For two registered segments on a conversion metric:

power  = build_cohort(segment_id="seg_power_users",  start="2026-06-01", end="2026-06-23")
casual = build_cohort(segment_id="seg_casual_users", start="2026-06-01", end="2026-06-23")
print(compare(power, casual, metric="paid_conversion"))

Don't railroad to compare() when the right move is to show the whole curve — sometimes the answer is "they diverge only after D14," which a single-horizon test hides.

Gotchas

ALWAYS treat these as real, observed failure modes — each has turned noise into a "result" that someone acted on.

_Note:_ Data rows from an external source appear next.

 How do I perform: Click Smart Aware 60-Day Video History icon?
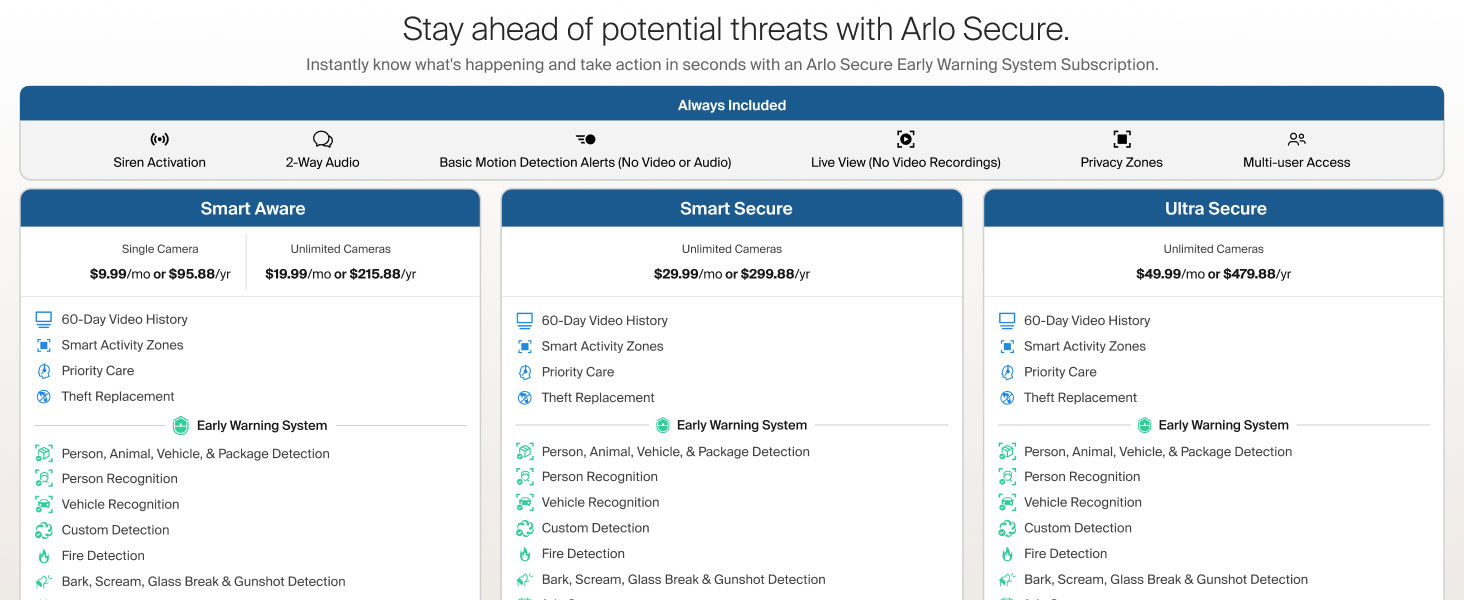[44, 319]
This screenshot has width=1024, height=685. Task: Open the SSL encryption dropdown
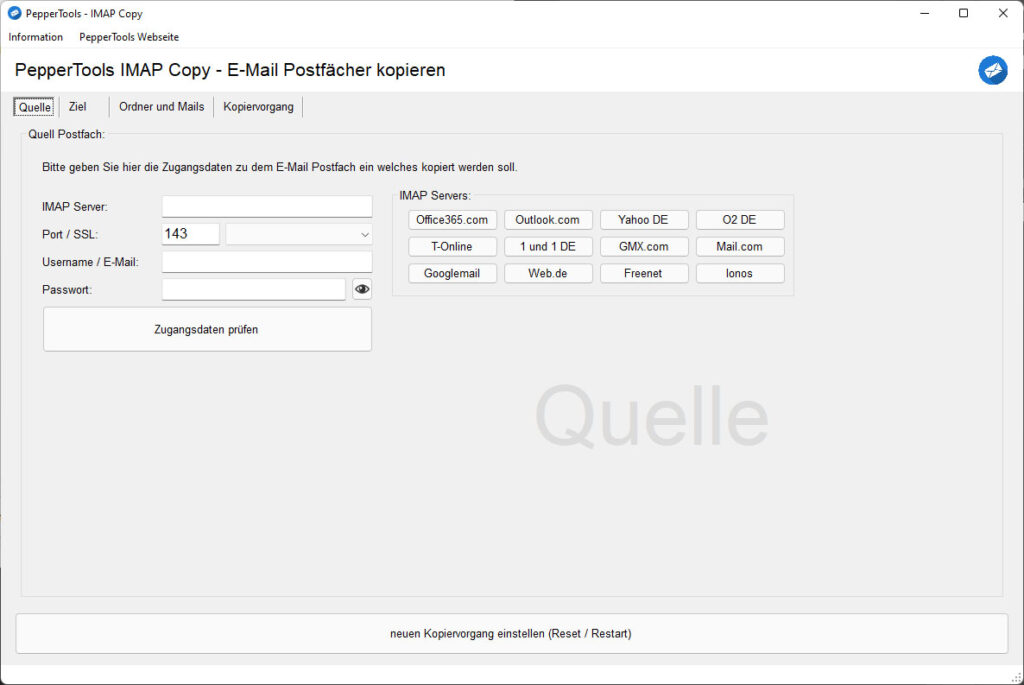pyautogui.click(x=299, y=234)
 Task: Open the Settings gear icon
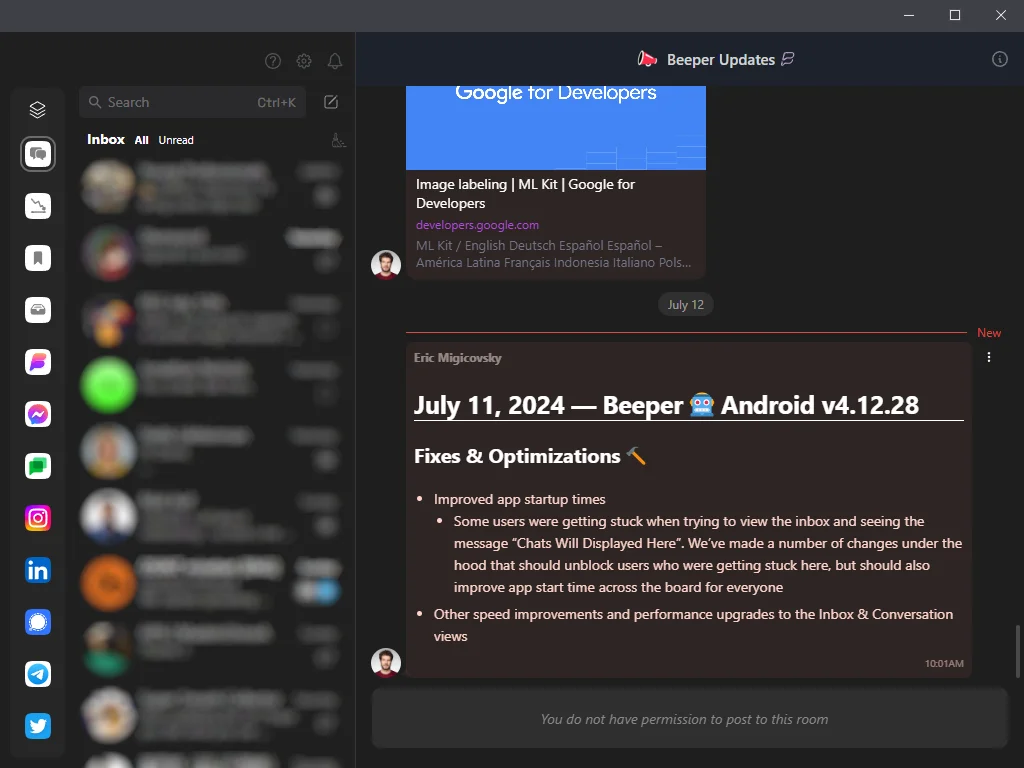[x=304, y=61]
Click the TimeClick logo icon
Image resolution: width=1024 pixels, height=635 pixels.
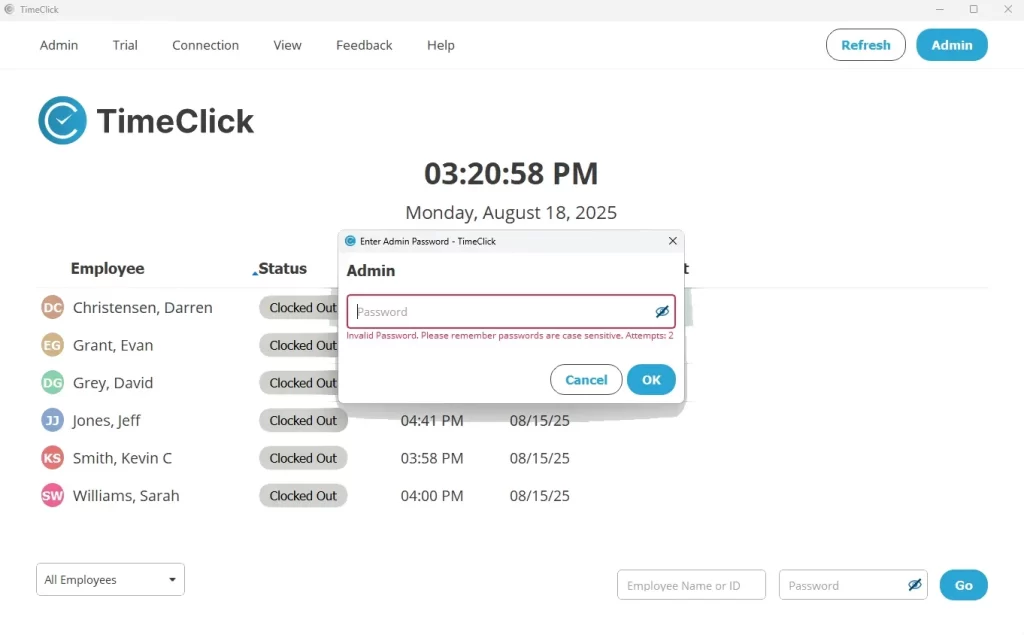point(62,120)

Small samples make almost any delta look like a win — let the p-value, not the point estimate, decide. A 3–5 point retention gap on ~100 users per arm is routinely non-significant. compare() returns significant and a confidence interval precisely so you don't report a direction the data can't support. If significant is False, say "no detectable difference," not "A is slightly better." Report the CI; "+3pp (95% CI −6 to +12)" is honest, "+3pp" is not.
Survivorship bias: retention denominators must include users who could have churned, not just the ones who stuck around. Computing D30 retention over only the users who are still active is circular — it'll read ~100%. retention_curve denominators are the full cohort that is old enough to have reached the horizon. Never filter the cohort to "active users" before measuring retention.
Mismatched observation windows make comparisons meaningless. If Cohort A has had 60 days to retain and Cohort B only 20, their D30 numbers aren't comparable — B's recent users haven't had the chance yet. Only compare horizons both cohorts have fully aged into. retention_curve excludes users younger than each horizon; when you compare, make sure both cohorts are fully aged at that horizon, or the younger cohort is under-counted. Prefer comparing cohorts of equal maturity, or cap the horizon to the younger cohort's age.
Segment-definition drift silently changes what you're comparing. "Power users" today may be a different SQL predicate than last month if someone edited the registry. Always build cohorts from a pinned segment_id + version and print the version in your output. If you compare a cohort built last week (old version) against one built today (new version), the delta may be definitional, not behavioral. When in doubt, rebuild both at the same version.
A two-proportion z-test assumes independent users and a real binary outcome. Don't apply it to averages (e.g. mean sessions per user) — that needs a t-test/Mann-Whitney, not compare(metric=...). Don't double-count a user who appears in both cohorts; cohorts should be disjoint for a clean comparison. If a user is in both (e.g. overlapping segments), decide on an assignment rule before testing.
Multiple horizons = multiple tests; one of them "winning" at p<0.05 is expected by chance. If you test D1, D7, D14, and D30 and only D14 is significant, be skeptical — that's roughly a coin-flip's worth of false positives across four tests. Either pre-register the horizon you care about, or correct for multiple comparisons before celebrating a single significant cell.

Files

scripts/cohorts.py — build_cohort, retention_curve, compare (two-proportion z-test), chi_square (2×2 contingency), and the Delta result type with p-value + confidence interval. Compose these; do not reimplement the significance math inline.